---------- Brano selezionato ----------

SCHEDA LINEARE

La scheda di valutazione morfologica lineare è stata introdotta in via sperimentale nel 1990 ed ha definitivamente sostituito la vecchia scheda di punteggiatura dal 1-1-1992.

Con la scheda lineare i cavalli vengono valutati per la loro iscrizione al Registro Fattrici o al Registro Stalloni.

A differenza della vecchia scheda a punti, nella quale ad ognuna delle 10 voci in essa compresa veniva assegnato un punteggio (voto) espresso con valore decimale che indicava se un carattere era più o meno desiderato, nella scheda lineare il cavallo viene semplicemente descritto (fotografato). Solo nella parte finale l'Ispettore Nazionale di Razza esprime un giudizio. In sostanza il rilevatore con questa scheda non dice se un determinato cavallo ha un collo bello o brutto (aderente o meno al modello di cavallo che si vorrebbe), ma semplicemente se è lungo o corto, sottile o massiccio. Non un giudizio quindi, ma una misura, realizzata con l'occhio dell'esperto, della variabilità biologica osservabile per il collo.

Nella scheda lineare, oltre alle misure biometriche (altezza al garrese, circonferenza toracica e stinco), vengono rilevate le seguenti caratteristiche del cavallo:

MANTELLO
(colore del fondo, colore dei crini, marche)
TESTA
(volume, espressività)
COLLO
(lunghezza, attacco collo/testa, attacco collo/tronco, direzione)
SPALLA
(lunghezza, inclinazione, braccio)
PROFILO
DORSO-LOMBARE
(garrese, linea dorso-lombare)
GROPPA
(lunghezza, inclinazione, larghezza)
ARTI
(qualità, posteriori di lato, posteriori visti da dietro, appiombi di fronte)
TORACE E PETTO
(visto di fronte, visto di profilo)
ANDATURE
(impulso)
CARATTERE
(temperamento, docilità)

---------- Dati forniti ----------

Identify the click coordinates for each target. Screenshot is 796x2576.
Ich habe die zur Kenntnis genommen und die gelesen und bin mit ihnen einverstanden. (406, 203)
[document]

----------

### Cosa si chiede:
Per ciascuna affermazione indica se concorda con il testo sulla scheda lineare, rispondendo sì o no e citando esattamente le parole del testo che lo stabiliscono. (a) La scheda lineare ha sostituito in modo definitivo la vecchia scheda di punteggiatura a partire dal 1° gennaio 1992. (b) Con la scheda lineare il rilevatore stabilisce se il collo del cavallo è bello o brutto. (c) Tra le misure biometriche rilevate nella scheda lineare c'è la circonferenza toracica.

### Compito svolto:
(a) Sì: "ha definitivamente sostituito la vecchia scheda di punteggiatura dal 1-1-1992".
(b) No: "il rilevatore con questa scheda non dice se un determinato cavallo ha un collo bello o brutto".
(c) Sì: "oltre alle misure biometriche (altezza al garrese, circonferenza toracica e stinco)".